Principles of Permaculture

as compiled by Nathaniel Larson

• Nathaniel Larson

Permaculture principles help provide us with a way of thinking that enables the establishment of highly productive systems. All principles have been derived from observation of natural systems. All principles are non-dogmatic; every situation is unique. Principles (along with ethics and design methodology. generally make-up the core of an introduction to permaculture course. No two instructors will organize information into the same principles and the number of principles very. The following list of principles is how I understand the information.

  1. Work With Nature.
    • When we understand natural patterns and processes we can design to minimize our work and maximize our yield.
    • ex. Time to calve when local wild ruminants are calving.
    • ex. Instead of spraying chemicals on our crops design in habitat for beneficial predators.
  2. Everything Gardens or Everything Has an Affect on the Environment.
    • When we examine how organisms change ecosystems we may find useful allies in our effort to sustain our selves and other species.
    • It is up to us to decide if we should control, amplify, manage, or tolerate effects of any one element
    • ex. People have a hard time getting to their ripe walnuts, hazelnuts etc because squirrels will clean them out quick. Squirrels are great nut harvesters. We can scratch our head figuring out how to keep them from our nuts or we could place pipes in our nuttery for squirrel habitat. We can then go to the pipes and harvest (easily. a good % of our nuts.
  3. Make least change for Greatest affect.
    • ex. When choosing a site for a damn select an area where you get the most water stored for the least earth moved.
  4. Every Important Function is Supported by Many Elements
    • Functions: water, shelter, food, energy, protection etc.
    • Elements: pond, house, tree, garden etc.
    • Principle of redundancy. Don’t put all your eggs in one basket.
  5. Each Element Performs Many Functions
    • Try to get each element performing at least three functions. This is to connect the system to more of itself, to make it more self supporting and resilient.
    • This is not forcing functions-we don’t want to ask a milk cow to pull logs out of the woodland, make hay, and wean off a calve. This is just placing elements so as their normal natural behavior is being taken full advantage of.
    • ex.
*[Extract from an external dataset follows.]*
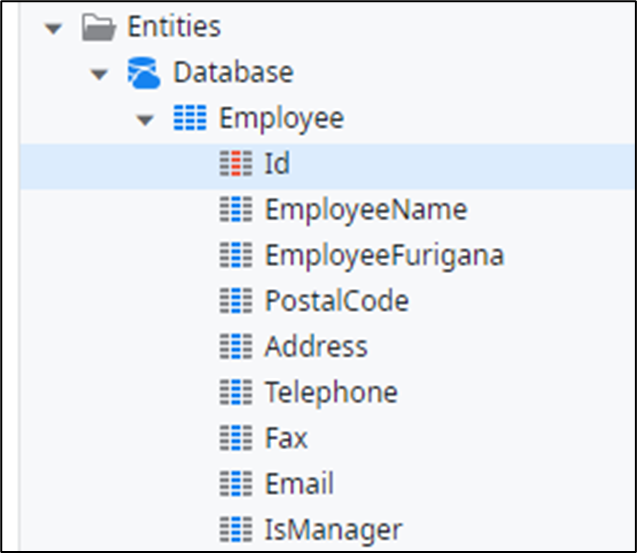Select the EmployeeName attribute label
The image size is (637, 553).
(365, 210)
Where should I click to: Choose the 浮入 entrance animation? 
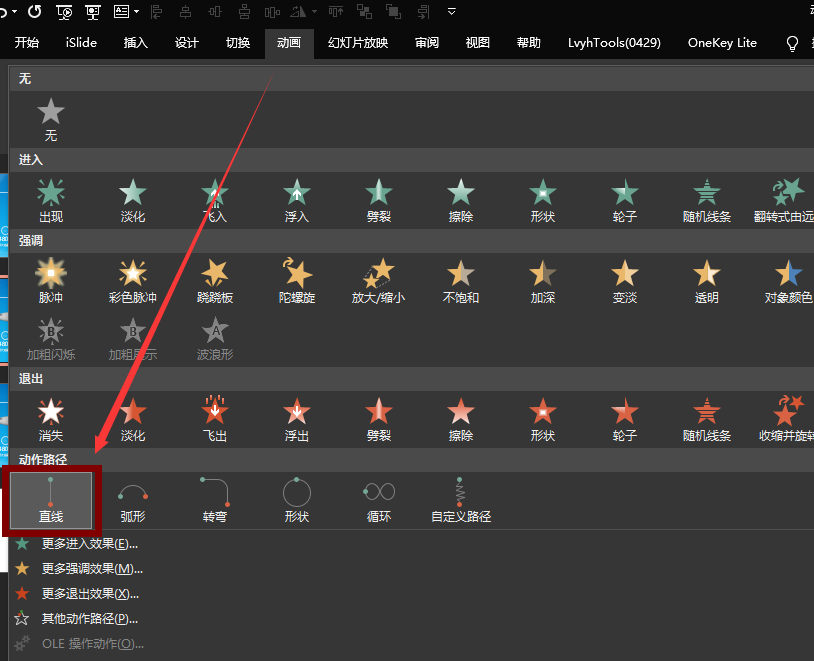(x=296, y=199)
A deciduous wind tolerant fruit tree on the west side of our house serves its function of fruit production quiet well (even better with the heat sink of the house. as well as acting as a wind break for your zone 1, shading the west side of your house in the hot summer and allowing the sun into your house in the cold winter.
  6. Stacking in Space and Time
    • Three-dimensional staking: ex. Southern profile-Tall tree-short tree-bush-ground cover.
    • Stacking in time; succession planting for both annuals and perennials.
  7. Cycle energy, nutrients, and resources.
    • Use energy as much as possible before it leaves your land and when it leaves make sure it is leaving in a higher quality state. For example water entering your land can be caught in a diversion channel, which flows to a pond. The pond could support an aquaculture system which increases the nutrient level of the water and drops the sediment out of it. Water can be pumped from the pond to irrigate in dry times. As the water leaves your land it should leave with less sediment and a healthy level of nutrients and life.
    • There is no liner system in nature. Waste=food.
  8. Use Biological/Renewable Resources.
    • Trucks start dying right after their made and don’t make more trucks. Trucks turn energy into waste and pollution, horses turn energy into soil.
  9. The Problem is the Solution
    • Everything works both ways
    • Looking at a problem differently can lead to its solution
    • ex. If your problem is that your subsoil is compacted clay your solution could be to dig a pond.
  10. The Principle of Next Highest Use
    • Ex 1: Kill a deer and put it under a fruit tree for fertilizer
    • Ex 2: Kill a deer-eat it and put humanure under tree for fertilizer
    • Ex 3: Kill a deer-eat it add red wrigglers to humanure allow them to work over the pile and proliferate-feed worms to fish-eat fish-add to humanure pile etc.

Nathaniel Larson is a father, brother and husband at The Draw, a land-based community on the south shore of Lake Superior, where he does his best to live a life in service to Gaia.